>> BEGIN Text section

Adding Row Values when there are no results - MySQL - mysql

Problem Statement: I need my result set to include records that would not naturally return because they are NULL.
I'm going to put some simplified code here since my code seems to be too long.
Table Scores has Company_type, Company, Score, Project_ID
Select Score, Count(Project_ID)
FROM Scores
WHERE company_type= :company_type
GROUP BY Score
Results in the following:
Score Projects
5 95
4 94
3 215
2 51
1 155
Everything is working fine until I apply a condition to company_type that does not include results in one of the 5 score categories. When this happens, I don't have 5 rows in my result set any more.
It displays like this:
Score Projects
5 5
3 6
1 3
I'd like it to display like this:
Score Projects
5 5
4 0
3 6
2 0
1 3
I need the results to always display 5 rows. (Scores = 1-5)
I tried one of the approaches below by Spencer7593. My simplified query now looks like this:
SELECT i.score AS Score, IFNULL(count(*), 0) AS Projects
FROM (SELECT 5 AS score
UNION ALL
SELECT 4
UNION ALL
SELECT 3
UNION ALL
SELECT 2
UNION ALL
SELECT 1) i
LEFT JOIN Scores ON Scores.score = i.score
GROUP BY Score
ORDER BY i.score DESC
And gives the following results, which is accurate except that the rows with 1 in Projects should actually be 0 because they are derived by the "i". There are no projects with a score of 5 or 2.
Score Projects
5 1
4 5
3 6
2 1
1 3
Solved! I just needed to adjust my count to specifically look at the project count - count(project) rather than count(*). This returned the expected results.

If you always want your query to return 5 rows, with Score values of 5,4,3,2,1... you'll need a rowsource that supplies those Score values.
One approach would be to use a simple query to return those fixed values, e.g.
SELECT 5 AS score
UNION ALL SELECT 4
UNION ALL SELECT 3
UNION ALL SELECT 2
UNION ALL SELECT 1
Then use that query as inline view, and do an outer join operation to the results from your current query
SELECT i.score AS `Score`
, IFNULL(q.projects,0) AS `Projects`
FROM ( SELECT 5 AS score
UNION ALL SELECT 4
UNION ALL SELECT 3
UNION ALL SELECT 2
UNION ALL SELECT 1
) i
LEFT
JOIN (
-- the current query with "missing" Score rows goes here
-- for completeness of this example, without the query
-- we emulate that result with a different query
SELECT 5 AS score, 95 AS projects
UNION ALL SELECT 3, 215
UNION ALL SELECT 1, 155
) q
ON q.score = i.score
ORDER BY i.score DESC
It doesn't have to be the view query in this example. But there does need to be a rowsource that the rows can be returned from. You could, for example, have a simple table that contains those five rows, with those five score values.
This is just an example approach for the general approach. It might be possible to modify your existing query to return the rows you want. But without seeing the query, the schema, and example data, we can't tell.
FOLLOWUP
Based on the edit to the question, showing an example of the current query.

>> END Text section

Could you reproduce, word for word, everything in the MySQL thread from "FROM Scores" down to "set any more."?

>> BEGIN Source excerpt

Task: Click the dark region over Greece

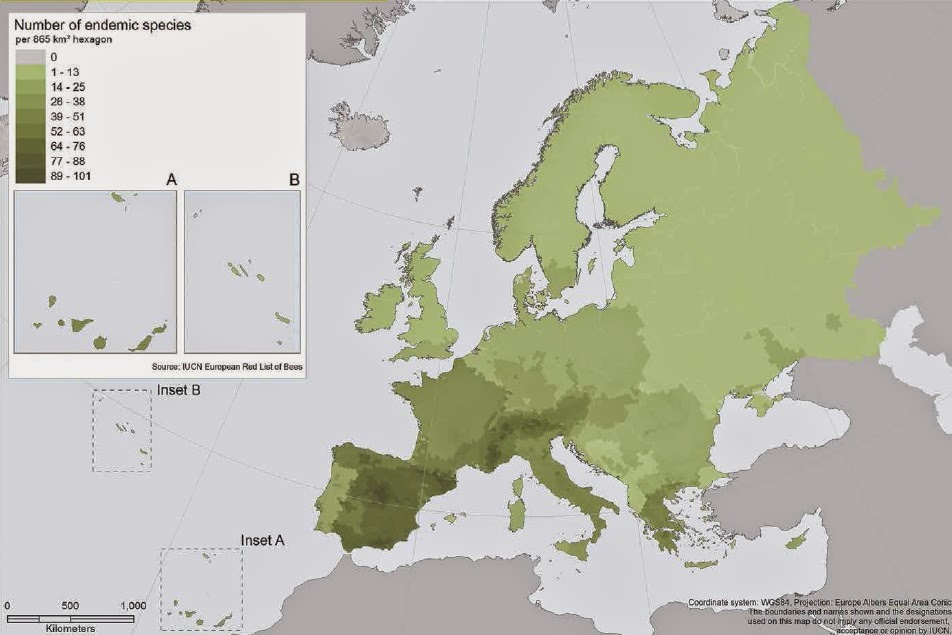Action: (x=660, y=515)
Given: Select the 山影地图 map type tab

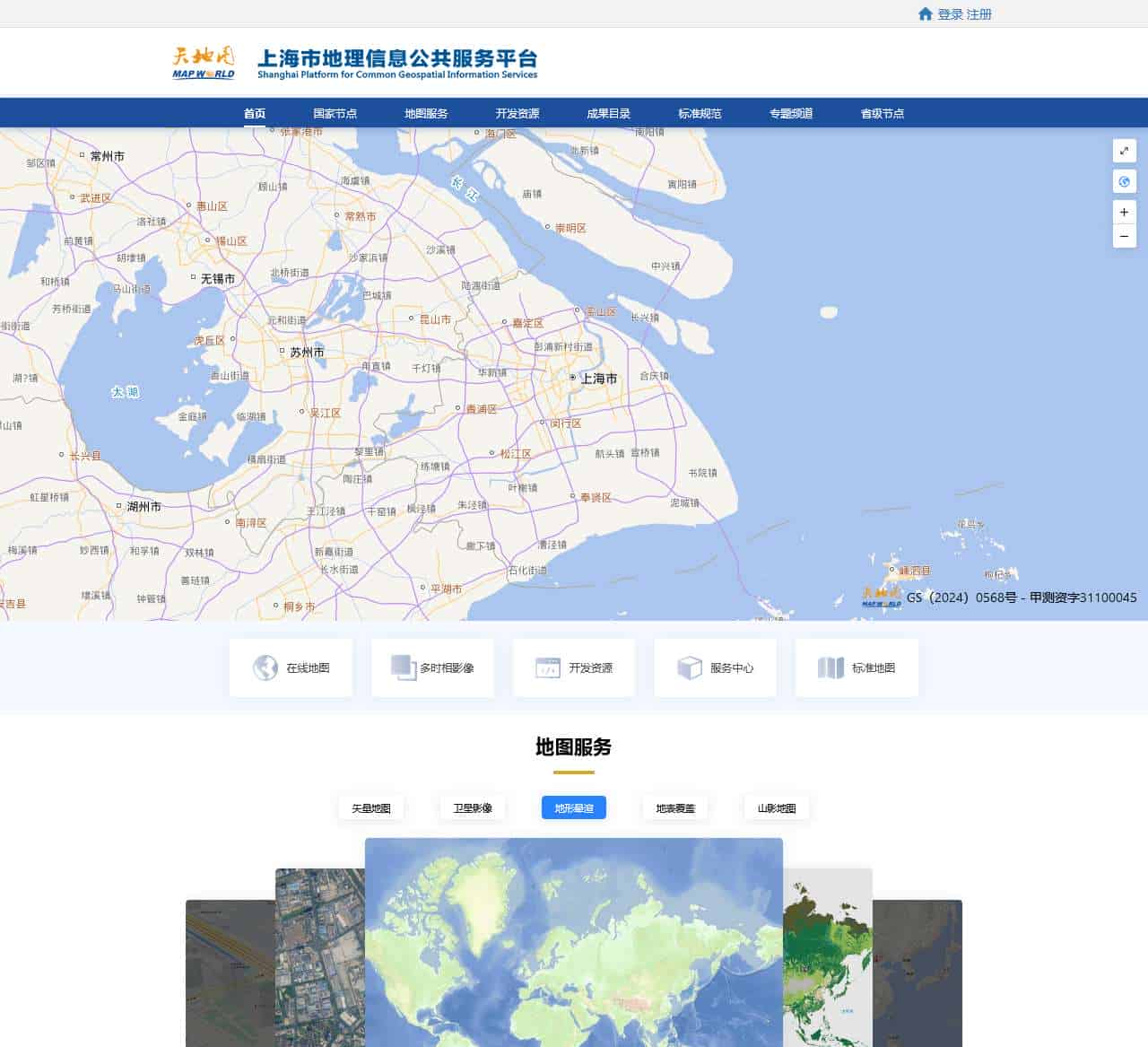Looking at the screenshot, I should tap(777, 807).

>> END Source excerpt

● Written reply:
FROM Scores
WHERE company_type= :company_type
GROUP BY Score
Results in the following:
Score Projects
5 95
4 94
3 215
2 51
1 155
Everything is working fine until I apply a condition to company_type that does not include results in one of the 5 score categories. When this happens, I don't have 5 rows in my result set any more.